The movie is about a young woman who’s stuck in a dreary job and hates her life, but then learns that she has a special destiny. She discovers that there is a whole world beyond her own and that in this industrial distopic world there is a terrifying fate awaiting all of mankind on earth. Sound familiar? It should, because it’s basically a reincarnation of The Matrix… except in this life The Matrix has returned to earth as a dung beetle, shoveling the same old horse shit around a bit.
The storyline remains vague, confusing and contrived (even for a sci-fi) throughout the movie and it is evident that this has also affected the performance of the actors, who seem equally perplexed and disoriented. Not even Sean Bean—touted on the Internet Movie Database as “England’s most versatile actor”—seemed to be able to do anything with this script.

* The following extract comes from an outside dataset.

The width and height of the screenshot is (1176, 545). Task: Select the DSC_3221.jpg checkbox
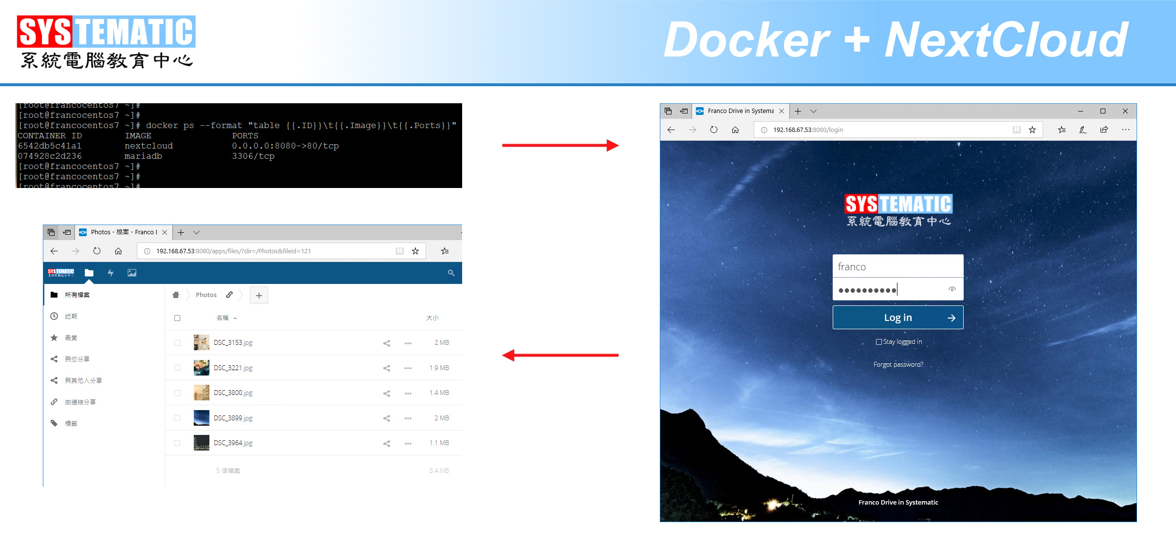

The acting is overwhelmingly flat and expressionless and mostly focussed on action scenes. There’s also no chemistry between Mila Kunis and Channing Tatum, who play the two main characters of the movie. Consequently, you never relate to any of the characters, you never feel any love, pity or sympathy for them. Basically, you couldn’t care less about what happens to them. And you never laugh. Not even at the apparent attempt to imitate the absurd bureaucracy of Terry Gilliam’s 1985 masterpiece ‘Brazil’, during one part of the movie.
So is it all bad? No, it’s obvious that the Wachowskis understand how to make an action movie. There are indeed lots of explosions and there’s plenty of splendid computer generated wizardry going to keep you occupied. But I don’t watch movies just to keep myself occupied. A movie should be an artistic and intellectual expression, not an expensive marketing product for the console game. I expect a movie to move me in some way, or at least make me reflect on what I have seen. And all the CGI stuff should come second. To put it another way; You can have a great play on a ruined stage, but no one is ever going to remember a ruined play on even the greatest stage.
Here it would seem that most of the budget for the movie—an estimated 127 million dollars—was spent on special effects. A poor decision. You don’t really end up with a movie, you end up with a roller coaster ride or a playstation. The actors and the script seem to have been merely thrown in as an afterthought, reduced to stage props to support the expensive computer generated whizpoppers. The Wachowskis have put the cart before the horse and the unfortunate result is that after two hours, you end up traveling nowhere. I give the movie a 5 out of 10.